» Instructions for the task:
Please find every line in the records below that contains the word "Close", and copy it.

» Available data:
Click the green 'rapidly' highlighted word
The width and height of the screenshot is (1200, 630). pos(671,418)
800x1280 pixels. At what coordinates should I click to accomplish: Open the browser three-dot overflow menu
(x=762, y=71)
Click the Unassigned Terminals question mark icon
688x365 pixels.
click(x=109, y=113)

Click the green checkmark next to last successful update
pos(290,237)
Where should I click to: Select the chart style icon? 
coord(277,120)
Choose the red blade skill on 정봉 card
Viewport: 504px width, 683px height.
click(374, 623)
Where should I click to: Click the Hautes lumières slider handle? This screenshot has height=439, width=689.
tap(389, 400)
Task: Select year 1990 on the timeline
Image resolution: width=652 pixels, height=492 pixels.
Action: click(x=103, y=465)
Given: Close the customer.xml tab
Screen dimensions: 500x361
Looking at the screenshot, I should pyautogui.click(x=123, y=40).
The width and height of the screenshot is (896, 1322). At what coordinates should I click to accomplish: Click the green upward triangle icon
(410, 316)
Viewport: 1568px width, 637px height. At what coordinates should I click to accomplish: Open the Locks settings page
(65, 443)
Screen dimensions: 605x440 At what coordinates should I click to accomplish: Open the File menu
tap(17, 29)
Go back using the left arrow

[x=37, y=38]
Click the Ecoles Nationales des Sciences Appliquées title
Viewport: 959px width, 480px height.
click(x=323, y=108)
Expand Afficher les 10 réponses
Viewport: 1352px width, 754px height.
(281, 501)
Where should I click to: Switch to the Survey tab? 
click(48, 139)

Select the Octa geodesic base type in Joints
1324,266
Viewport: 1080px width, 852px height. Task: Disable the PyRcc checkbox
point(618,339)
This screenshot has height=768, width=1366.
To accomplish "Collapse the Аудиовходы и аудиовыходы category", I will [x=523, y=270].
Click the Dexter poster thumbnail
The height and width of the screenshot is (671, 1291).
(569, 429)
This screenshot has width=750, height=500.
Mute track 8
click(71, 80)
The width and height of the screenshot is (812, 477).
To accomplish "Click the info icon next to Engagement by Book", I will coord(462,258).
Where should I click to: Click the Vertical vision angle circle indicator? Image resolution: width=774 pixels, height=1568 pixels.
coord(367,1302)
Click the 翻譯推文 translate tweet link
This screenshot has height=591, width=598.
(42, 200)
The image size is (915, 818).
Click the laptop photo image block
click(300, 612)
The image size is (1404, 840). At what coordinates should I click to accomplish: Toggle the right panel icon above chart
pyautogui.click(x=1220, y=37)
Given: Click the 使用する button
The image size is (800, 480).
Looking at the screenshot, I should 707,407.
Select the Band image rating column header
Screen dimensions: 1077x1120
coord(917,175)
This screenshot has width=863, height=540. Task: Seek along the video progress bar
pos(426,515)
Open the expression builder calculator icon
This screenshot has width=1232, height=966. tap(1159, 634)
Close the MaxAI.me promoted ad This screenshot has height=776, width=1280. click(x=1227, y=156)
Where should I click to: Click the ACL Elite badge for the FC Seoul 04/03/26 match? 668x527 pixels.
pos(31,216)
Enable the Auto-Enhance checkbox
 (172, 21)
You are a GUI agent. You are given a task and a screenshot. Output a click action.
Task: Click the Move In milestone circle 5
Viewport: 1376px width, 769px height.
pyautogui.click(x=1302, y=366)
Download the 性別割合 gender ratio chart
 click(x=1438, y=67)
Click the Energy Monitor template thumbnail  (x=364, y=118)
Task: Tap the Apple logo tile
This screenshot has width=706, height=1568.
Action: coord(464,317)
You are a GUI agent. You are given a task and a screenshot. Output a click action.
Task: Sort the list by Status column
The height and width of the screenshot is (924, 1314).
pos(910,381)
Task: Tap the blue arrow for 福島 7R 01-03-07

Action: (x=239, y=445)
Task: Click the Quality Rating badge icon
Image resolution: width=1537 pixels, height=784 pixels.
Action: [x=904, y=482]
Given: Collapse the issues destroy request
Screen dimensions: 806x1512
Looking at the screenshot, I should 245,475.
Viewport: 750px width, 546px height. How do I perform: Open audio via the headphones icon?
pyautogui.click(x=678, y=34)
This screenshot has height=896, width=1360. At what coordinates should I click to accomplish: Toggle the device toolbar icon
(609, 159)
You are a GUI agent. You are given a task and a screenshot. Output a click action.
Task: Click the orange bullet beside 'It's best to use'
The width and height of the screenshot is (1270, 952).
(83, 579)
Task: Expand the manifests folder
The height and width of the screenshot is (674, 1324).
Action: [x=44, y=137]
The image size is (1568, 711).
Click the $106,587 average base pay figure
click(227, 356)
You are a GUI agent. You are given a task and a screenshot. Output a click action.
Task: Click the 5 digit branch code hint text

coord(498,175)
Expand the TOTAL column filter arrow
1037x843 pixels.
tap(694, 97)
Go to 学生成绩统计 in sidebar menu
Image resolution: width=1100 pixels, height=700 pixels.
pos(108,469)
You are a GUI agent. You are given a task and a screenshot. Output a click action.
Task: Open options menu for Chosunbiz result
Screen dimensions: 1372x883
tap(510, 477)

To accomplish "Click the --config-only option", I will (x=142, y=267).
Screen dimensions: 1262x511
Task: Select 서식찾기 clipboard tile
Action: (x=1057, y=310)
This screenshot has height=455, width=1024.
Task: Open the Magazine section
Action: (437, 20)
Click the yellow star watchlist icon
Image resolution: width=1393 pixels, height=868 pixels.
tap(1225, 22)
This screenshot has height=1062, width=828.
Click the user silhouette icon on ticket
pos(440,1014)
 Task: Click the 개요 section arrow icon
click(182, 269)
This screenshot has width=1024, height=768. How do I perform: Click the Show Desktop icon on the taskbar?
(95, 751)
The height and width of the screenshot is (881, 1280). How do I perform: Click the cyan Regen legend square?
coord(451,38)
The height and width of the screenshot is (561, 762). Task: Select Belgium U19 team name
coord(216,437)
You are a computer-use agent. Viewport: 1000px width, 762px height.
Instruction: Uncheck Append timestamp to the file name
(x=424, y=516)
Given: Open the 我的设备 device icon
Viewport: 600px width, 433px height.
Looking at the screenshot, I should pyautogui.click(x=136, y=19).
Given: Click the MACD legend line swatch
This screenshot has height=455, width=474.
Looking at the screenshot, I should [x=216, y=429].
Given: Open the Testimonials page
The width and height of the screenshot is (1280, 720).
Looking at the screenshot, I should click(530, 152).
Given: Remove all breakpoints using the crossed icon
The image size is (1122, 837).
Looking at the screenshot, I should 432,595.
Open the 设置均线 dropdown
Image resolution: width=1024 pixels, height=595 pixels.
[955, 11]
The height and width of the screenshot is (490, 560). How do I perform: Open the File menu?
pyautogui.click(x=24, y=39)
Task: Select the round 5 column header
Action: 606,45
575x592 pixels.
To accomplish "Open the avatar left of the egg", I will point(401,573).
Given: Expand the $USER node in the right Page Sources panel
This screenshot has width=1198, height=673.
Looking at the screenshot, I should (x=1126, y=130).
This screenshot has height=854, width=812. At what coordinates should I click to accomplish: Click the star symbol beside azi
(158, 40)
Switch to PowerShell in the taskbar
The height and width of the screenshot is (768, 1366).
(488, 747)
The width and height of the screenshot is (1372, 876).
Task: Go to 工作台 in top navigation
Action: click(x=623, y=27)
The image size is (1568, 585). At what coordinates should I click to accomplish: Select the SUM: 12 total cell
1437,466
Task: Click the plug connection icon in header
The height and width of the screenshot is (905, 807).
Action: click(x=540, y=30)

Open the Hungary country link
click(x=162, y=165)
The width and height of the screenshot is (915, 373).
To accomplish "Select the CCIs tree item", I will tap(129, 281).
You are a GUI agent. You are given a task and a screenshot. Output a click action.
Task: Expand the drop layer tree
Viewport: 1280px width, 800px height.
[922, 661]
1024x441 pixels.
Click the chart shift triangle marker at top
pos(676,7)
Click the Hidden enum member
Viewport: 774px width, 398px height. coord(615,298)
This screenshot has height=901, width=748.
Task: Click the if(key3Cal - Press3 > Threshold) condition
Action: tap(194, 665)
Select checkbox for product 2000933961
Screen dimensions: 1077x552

» Written reply:
Given: Close the customer.xml tab
Close the MaxAI.me promoted ad This screenshot has height=776, width=1280. click(x=1227, y=156)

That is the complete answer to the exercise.